Machine Learning...and the Apocalypse?

Someone obviously didn't read the Q-Tips warning labels!

Trying to learn everything that goes along with Data Science in the span of 6 months can be a daunting task. Where do you begin? How in depth can you really get? Can I learn it all?

The Data Science master’s program director and lead professor at the University of Dundee work hard at answering these questions as best they can for myself and my classmates. While both have worked in the data science field commercially for a number of years, written numerous books and articles about databases, MDX, programming, deep learning, etc., they didn’t just rely on what they personally felt to be the most important aspects to teach their students. What they actually did was contact directors of data science at companies, CEOs, etc. and simply said…”You are going to want to employ our graduates. What do you expect them the know and be able to do?”

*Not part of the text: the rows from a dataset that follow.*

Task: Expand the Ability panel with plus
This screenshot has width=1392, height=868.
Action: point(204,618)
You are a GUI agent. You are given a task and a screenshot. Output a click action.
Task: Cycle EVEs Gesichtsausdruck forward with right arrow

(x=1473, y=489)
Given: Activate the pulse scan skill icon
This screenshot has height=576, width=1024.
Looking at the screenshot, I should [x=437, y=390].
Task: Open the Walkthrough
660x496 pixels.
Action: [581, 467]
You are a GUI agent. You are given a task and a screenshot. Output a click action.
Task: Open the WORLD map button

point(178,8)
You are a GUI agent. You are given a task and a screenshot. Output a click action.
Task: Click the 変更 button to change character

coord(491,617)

I'm slightly over simplifying it, but essentially that is what they do. They do this on an annual basis to adjust the program and the modules appropriately. I appreciate this approach as it keeps the program relevant, up-to-date, and I’m learning skills that employers are actually looking for.

That doesn’t go without saying, that sometimes, some aspects may be glanced over. For me, that concept was Machine Learning. Sure we talked about it, but not in great depth. We even got philosophical with trying to define machine learning, artificial intelligence, and can machines really “think” on their own. I believe one day, we will see computers using their "intelligence" to make unsupervised decisions. We also jokingly talked about how it may lead to the apocalypse when eventually the machines start deciding to take over the world. Hence we named our short lecture for that day “Machine Learning and the Apocalypse”.

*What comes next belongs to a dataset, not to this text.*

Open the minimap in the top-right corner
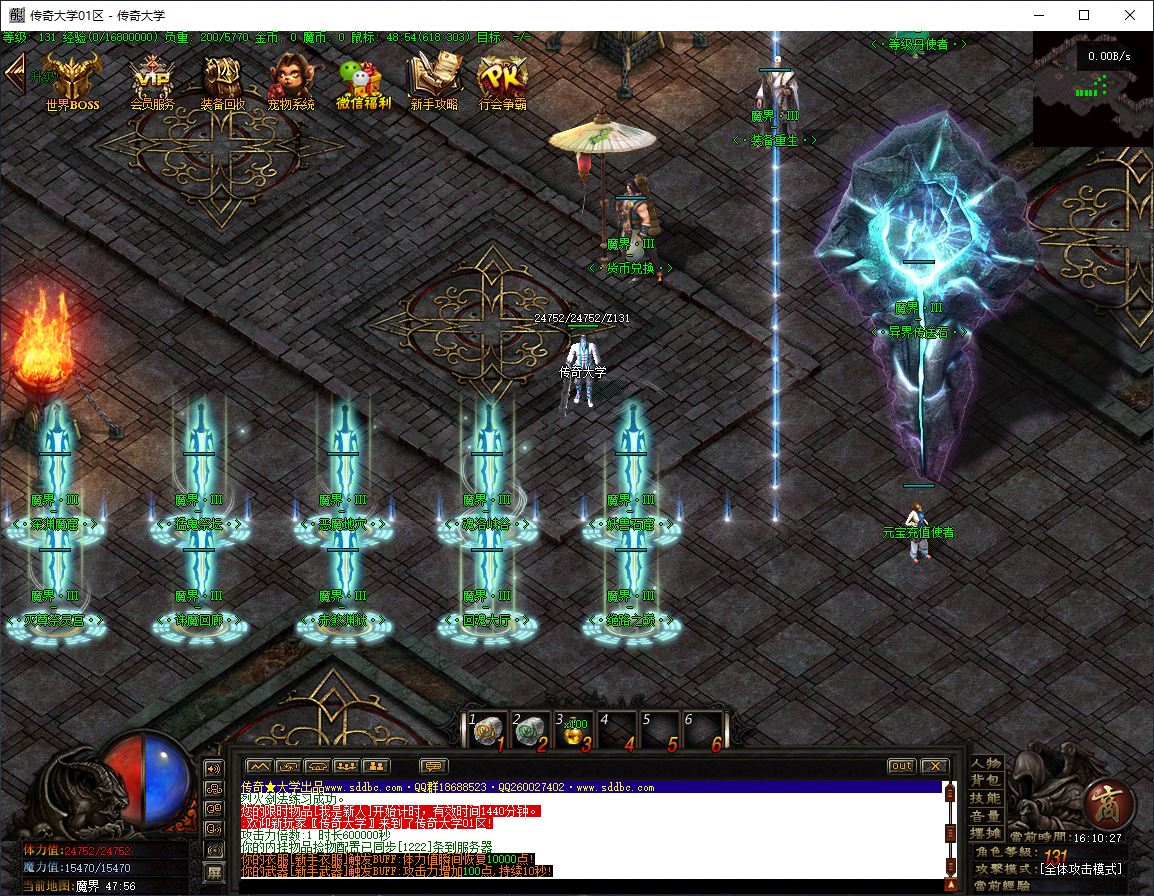 1092,89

Well, maybe not in my lifetime.

I just recently talked to the director, and they recognize machine learning's growing importance and they are revamping the modules for the next academic year. Which means for me, I started a year too early in the program.

But that’s ok. I mean isn’t one of the aspects of earning a Master’s degree to do independent learning and research? And to dive into those aspects driven by curiosity?

So that’s what I’m doing.

I randomly came across this website called Datacamp. There I found a tutorial about Machine Learning using baseball statistics. I love sports and baseball. I'm completely engaged in these data science concepts...and I suppose you could say my “dream job” once I finish this master’s in January would be to work for a professional sports organization to apply these data science skills. I was immediately drawn to this tutorial and had to try it.

I won’t bore you too much with the coding. But if you are curious, you can read through the tutorial to get the gist of it here

This is my first attempt (I loosely say 'first' because I tried it a bit before with an assignment, but didn't get very far with it as I was still trying to grasp the concept) at doing some machine learning on my own.

I input over 100 years of each baseball team's each team, for each season, going back to 1900, from a database into a statistical program (Python). I could train the program to develop an algorithm to determine the relationship between all those statistics (runs scored, hits, doubles, triples, HRs, walks, fielding percentage, errors, home-runs allowed, strike outs, etc) and make a correlation to overall games won for that team, for that year.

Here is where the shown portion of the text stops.